Teve início ontem (28) o curso Liberdade de imprensa, democracia e Poder Judiciário, promovido pela EPM e pela Organização das Nações Unidas para a Educação, Ciência e Cultura (Unesco). As exposições iniciais foram ministradas pelo diretor da EPM, desembargador Luis Francisco Aguilar Cortez, e pelo chefe da área de Liberdade de Expressão e Segurança de Jornalistas da Unesco, Guilherme Canela de Souza Godoi, que coordena o curso com os juízes Alessandra Lopes Santana de Mello, Luis Manuel Fonseca Pires e Paulo Roberto Fadigas Cesar. A gravação do evento está disponível no canal da EPM no YouTube.

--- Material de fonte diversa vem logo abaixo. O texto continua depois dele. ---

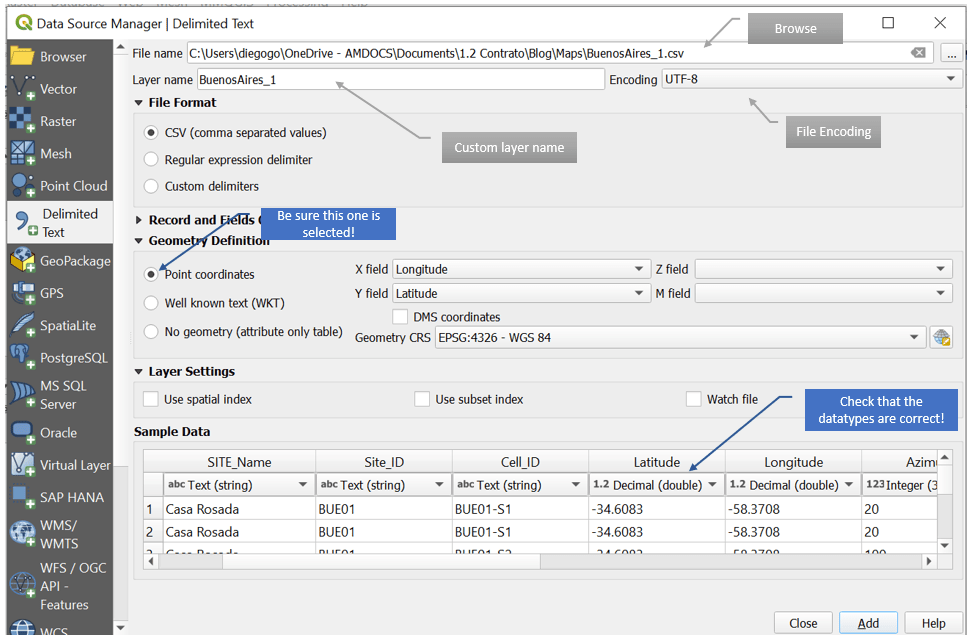
Task: Click the select CRS globe icon
Action: click(940, 338)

Na abertura dos trabalhos o desembargador Luis Francisco Cortez agradeceu a participação de todos, em especial dos integrantes do Conselho Superior da Magistratura, bem como a parceria da Unesco e o trabalho dos coordenadores. “Esperamos que seja uma parceria duradoura, que propicie muitas atividades conjuntas, porque a Escola tem muito a ganhar com a experiência internacional da Unesco e espero que possamos aproveitar e divulgar para os magistrados e para a comunidade jurídica”, ressaltou.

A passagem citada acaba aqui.